Every record has to be written out exactly, with no line missing.

• [RECORDS TO PROCESS]:
=== Begin Enclosure ===

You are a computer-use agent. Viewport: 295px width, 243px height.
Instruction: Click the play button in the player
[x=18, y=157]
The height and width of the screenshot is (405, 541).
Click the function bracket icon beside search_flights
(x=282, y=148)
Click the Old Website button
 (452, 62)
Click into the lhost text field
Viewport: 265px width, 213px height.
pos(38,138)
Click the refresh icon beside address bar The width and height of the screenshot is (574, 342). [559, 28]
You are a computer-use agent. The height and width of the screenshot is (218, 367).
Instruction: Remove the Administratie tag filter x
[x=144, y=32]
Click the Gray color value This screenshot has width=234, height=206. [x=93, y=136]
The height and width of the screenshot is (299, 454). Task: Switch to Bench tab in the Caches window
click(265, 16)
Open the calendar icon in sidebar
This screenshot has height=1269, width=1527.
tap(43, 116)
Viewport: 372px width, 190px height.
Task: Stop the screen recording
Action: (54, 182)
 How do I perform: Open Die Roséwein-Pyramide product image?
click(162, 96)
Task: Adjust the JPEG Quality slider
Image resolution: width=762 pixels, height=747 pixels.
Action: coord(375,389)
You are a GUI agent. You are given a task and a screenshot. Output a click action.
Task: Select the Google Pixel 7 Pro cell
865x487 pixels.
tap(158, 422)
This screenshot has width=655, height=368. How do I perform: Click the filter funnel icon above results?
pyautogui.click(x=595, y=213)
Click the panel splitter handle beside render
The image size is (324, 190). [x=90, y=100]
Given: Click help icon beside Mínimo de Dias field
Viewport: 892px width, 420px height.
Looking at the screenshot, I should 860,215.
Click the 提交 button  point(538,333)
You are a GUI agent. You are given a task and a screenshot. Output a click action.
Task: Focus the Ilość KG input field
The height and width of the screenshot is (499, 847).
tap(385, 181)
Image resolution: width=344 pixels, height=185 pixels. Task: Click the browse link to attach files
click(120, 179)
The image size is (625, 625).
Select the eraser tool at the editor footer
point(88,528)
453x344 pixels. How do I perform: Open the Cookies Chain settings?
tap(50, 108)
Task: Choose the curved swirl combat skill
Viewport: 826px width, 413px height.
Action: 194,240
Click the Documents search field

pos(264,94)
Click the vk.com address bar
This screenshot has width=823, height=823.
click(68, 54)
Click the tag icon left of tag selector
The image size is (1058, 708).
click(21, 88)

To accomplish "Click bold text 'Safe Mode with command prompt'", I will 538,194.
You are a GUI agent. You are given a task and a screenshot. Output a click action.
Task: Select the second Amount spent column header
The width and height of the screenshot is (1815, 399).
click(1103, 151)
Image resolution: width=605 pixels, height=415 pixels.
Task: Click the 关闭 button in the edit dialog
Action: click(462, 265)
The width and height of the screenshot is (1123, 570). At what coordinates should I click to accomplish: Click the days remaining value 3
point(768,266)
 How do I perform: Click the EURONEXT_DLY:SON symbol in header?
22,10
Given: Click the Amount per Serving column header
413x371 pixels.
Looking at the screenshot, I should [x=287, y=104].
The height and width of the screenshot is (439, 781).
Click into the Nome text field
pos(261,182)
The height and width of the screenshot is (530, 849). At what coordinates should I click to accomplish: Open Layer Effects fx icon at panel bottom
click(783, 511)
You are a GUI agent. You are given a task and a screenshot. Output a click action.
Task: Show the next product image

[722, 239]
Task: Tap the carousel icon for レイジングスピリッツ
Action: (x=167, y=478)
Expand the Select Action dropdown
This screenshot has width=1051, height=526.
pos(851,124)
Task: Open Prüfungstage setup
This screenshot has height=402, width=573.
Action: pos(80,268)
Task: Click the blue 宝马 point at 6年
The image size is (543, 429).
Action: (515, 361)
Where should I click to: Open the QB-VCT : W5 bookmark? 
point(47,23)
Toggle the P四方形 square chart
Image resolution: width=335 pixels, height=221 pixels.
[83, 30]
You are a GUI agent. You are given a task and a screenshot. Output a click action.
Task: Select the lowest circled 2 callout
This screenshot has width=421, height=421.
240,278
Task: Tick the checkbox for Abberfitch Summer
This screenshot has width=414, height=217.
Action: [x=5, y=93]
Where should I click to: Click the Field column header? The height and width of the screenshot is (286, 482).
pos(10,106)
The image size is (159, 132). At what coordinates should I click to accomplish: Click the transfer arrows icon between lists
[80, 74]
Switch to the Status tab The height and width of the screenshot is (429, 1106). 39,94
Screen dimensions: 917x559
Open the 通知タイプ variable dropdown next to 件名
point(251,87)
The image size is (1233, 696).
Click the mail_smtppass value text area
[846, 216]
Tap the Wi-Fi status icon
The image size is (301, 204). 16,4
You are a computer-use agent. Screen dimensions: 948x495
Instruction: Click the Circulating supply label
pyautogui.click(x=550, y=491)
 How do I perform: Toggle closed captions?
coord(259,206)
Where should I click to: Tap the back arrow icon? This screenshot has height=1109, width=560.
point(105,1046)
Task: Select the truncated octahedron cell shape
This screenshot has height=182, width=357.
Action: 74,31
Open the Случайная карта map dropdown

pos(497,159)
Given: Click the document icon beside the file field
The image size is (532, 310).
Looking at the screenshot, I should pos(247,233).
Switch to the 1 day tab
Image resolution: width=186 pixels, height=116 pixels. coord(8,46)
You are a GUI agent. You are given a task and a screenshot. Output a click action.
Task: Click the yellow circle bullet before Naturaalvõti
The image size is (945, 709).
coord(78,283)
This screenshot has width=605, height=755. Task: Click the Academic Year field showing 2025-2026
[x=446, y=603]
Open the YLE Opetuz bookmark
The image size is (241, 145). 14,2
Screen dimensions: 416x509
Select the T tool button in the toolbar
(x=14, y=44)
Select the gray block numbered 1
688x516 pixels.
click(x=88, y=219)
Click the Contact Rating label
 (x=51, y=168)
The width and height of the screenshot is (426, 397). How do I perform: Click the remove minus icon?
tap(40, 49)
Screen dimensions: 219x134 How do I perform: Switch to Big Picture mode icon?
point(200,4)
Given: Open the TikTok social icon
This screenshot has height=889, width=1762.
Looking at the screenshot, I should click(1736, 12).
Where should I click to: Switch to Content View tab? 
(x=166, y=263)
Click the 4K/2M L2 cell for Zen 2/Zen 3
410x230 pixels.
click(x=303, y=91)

=== End Enclosure ===

• [RESPONSE FOR THIS EXERCISE]:
You are a computer-use agent. Viewport: 295px width, 243px height.
Instruction: Click the play button in the player
[x=18, y=157]
The height and width of the screenshot is (405, 541).
Click the function bracket icon beside search_flights
(x=282, y=148)
Click the Old Website button
 (452, 62)
Click into the lhost text field
Viewport: 265px width, 213px height.
pos(38,138)
Click the refresh icon beside address bar The width and height of the screenshot is (574, 342). [559, 28]
You are a computer-use agent. The height and width of the screenshot is (218, 367).
Instruction: Remove the Administratie tag filter x
[x=144, y=32]
Click the Gray color value This screenshot has width=234, height=206. [x=93, y=136]
The height and width of the screenshot is (299, 454). Task: Switch to Bench tab in the Caches window
click(265, 16)
Open the calendar icon in sidebar
This screenshot has height=1269, width=1527.
tap(43, 116)
Viewport: 372px width, 190px height.
Task: Stop the screen recording
Action: (54, 182)
 How do I perform: Open Die Roséwein-Pyramide product image?
click(162, 96)
Task: Adjust the JPEG Quality slider
Image resolution: width=762 pixels, height=747 pixels.
Action: coord(375,389)
You are a GUI agent. You are given a task and a screenshot. Output a click action.
Task: Select the Google Pixel 7 Pro cell
865x487 pixels.
tap(158, 422)
This screenshot has width=655, height=368. How do I perform: Click the filter funnel icon above results?
pyautogui.click(x=595, y=213)
Click the panel splitter handle beside render
The image size is (324, 190). [x=90, y=100]
Given: Click help icon beside Mínimo de Dias field
Viewport: 892px width, 420px height.
Looking at the screenshot, I should 860,215.
Click the 提交 button  point(538,333)
You are a GUI agent. You are given a task and a screenshot. Output a click action.
Task: Focus the Ilość KG input field
The height and width of the screenshot is (499, 847).
tap(385, 181)
Image resolution: width=344 pixels, height=185 pixels. Task: Click the browse link to attach files
click(120, 179)
The image size is (625, 625).
Select the eraser tool at the editor footer
point(88,528)
453x344 pixels. How do I perform: Open the Cookies Chain settings?
tap(50, 108)
Task: Choose the curved swirl combat skill
Viewport: 826px width, 413px height.
Action: 194,240
Click the Documents search field

pos(264,94)
Click the vk.com address bar
This screenshot has width=823, height=823.
click(68, 54)
Click the tag icon left of tag selector
The image size is (1058, 708).
click(21, 88)

To accomplish "Click bold text 'Safe Mode with command prompt'", I will 538,194.
You are a GUI agent. You are given a task and a screenshot. Output a click action.
Task: Select the second Amount spent column header
The width and height of the screenshot is (1815, 399).
click(1103, 151)
Image resolution: width=605 pixels, height=415 pixels.
Task: Click the 关闭 button in the edit dialog
Action: click(462, 265)
The width and height of the screenshot is (1123, 570). At what coordinates should I click to accomplish: Click the days remaining value 3
point(768,266)
 How do I perform: Click the EURONEXT_DLY:SON symbol in header?
22,10
Given: Click the Amount per Serving column header
413x371 pixels.
Looking at the screenshot, I should [x=287, y=104].
The height and width of the screenshot is (439, 781).
Click into the Nome text field
pos(261,182)
The height and width of the screenshot is (530, 849). At what coordinates should I click to accomplish: Open Layer Effects fx icon at panel bottom
click(783, 511)
You are a GUI agent. You are given a task and a screenshot. Output a click action.
Task: Show the next product image

[722, 239]
Task: Tap the carousel icon for レイジングスピリッツ
Action: (x=167, y=478)
Expand the Select Action dropdown
This screenshot has width=1051, height=526.
pos(851,124)
Task: Open Prüfungstage setup
This screenshot has height=402, width=573.
Action: pos(80,268)
Task: Click the blue 宝马 point at 6年
The image size is (543, 429).
Action: (515, 361)
Where should I click to: Open the QB-VCT : W5 bookmark? 
point(47,23)
Toggle the P四方形 square chart
Image resolution: width=335 pixels, height=221 pixels.
[83, 30]
You are a GUI agent. You are given a task and a screenshot. Output a click action.
Task: Select the lowest circled 2 callout
This screenshot has width=421, height=421.
240,278
Task: Tick the checkbox for Abberfitch Summer
This screenshot has width=414, height=217.
Action: [x=5, y=93]
Where should I click to: Click the Field column header? The height and width of the screenshot is (286, 482).
pos(10,106)
The image size is (159, 132). At what coordinates should I click to accomplish: Click the transfer arrows icon between lists
[80, 74]
Switch to the Status tab The height and width of the screenshot is (429, 1106). 39,94
Screen dimensions: 917x559
Open the 通知タイプ variable dropdown next to 件名
point(251,87)
The image size is (1233, 696).
Click the mail_smtppass value text area
[846, 216]
Tap the Wi-Fi status icon
The image size is (301, 204). 16,4
You are a computer-use agent. Screen dimensions: 948x495
Instruction: Click the Circulating supply label
pyautogui.click(x=550, y=491)
 How do I perform: Toggle closed captions?
coord(259,206)
Where should I click to: Tap the back arrow icon? This screenshot has height=1109, width=560.
point(105,1046)
Task: Select the truncated octahedron cell shape
This screenshot has height=182, width=357.
Action: 74,31
Open the Случайная карта map dropdown

pos(497,159)
Given: Click the document icon beside the file field
The image size is (532, 310).
Looking at the screenshot, I should pos(247,233).
Switch to the 1 day tab
Image resolution: width=186 pixels, height=116 pixels. coord(8,46)
You are a GUI agent. You are given a task and a screenshot. Output a click action.
Task: Click the yellow circle bullet before Naturaalvõti
The image size is (945, 709).
coord(78,283)
This screenshot has width=605, height=755. Task: Click the Academic Year field showing 2025-2026
[x=446, y=603]
Open the YLE Opetuz bookmark
The image size is (241, 145). 14,2
Screen dimensions: 416x509
Select the T tool button in the toolbar
(x=14, y=44)
Select the gray block numbered 1
688x516 pixels.
click(x=88, y=219)
Click the Contact Rating label
 (x=51, y=168)
The width and height of the screenshot is (426, 397). How do I perform: Click the remove minus icon?
tap(40, 49)
Screen dimensions: 219x134 How do I perform: Switch to Big Picture mode icon?
point(200,4)
Given: Open the TikTok social icon
This screenshot has height=889, width=1762.
Looking at the screenshot, I should click(1736, 12).
Where should I click to: Switch to Content View tab? 
(x=166, y=263)
Click the 4K/2M L2 cell for Zen 2/Zen 3
410x230 pixels.
click(x=303, y=91)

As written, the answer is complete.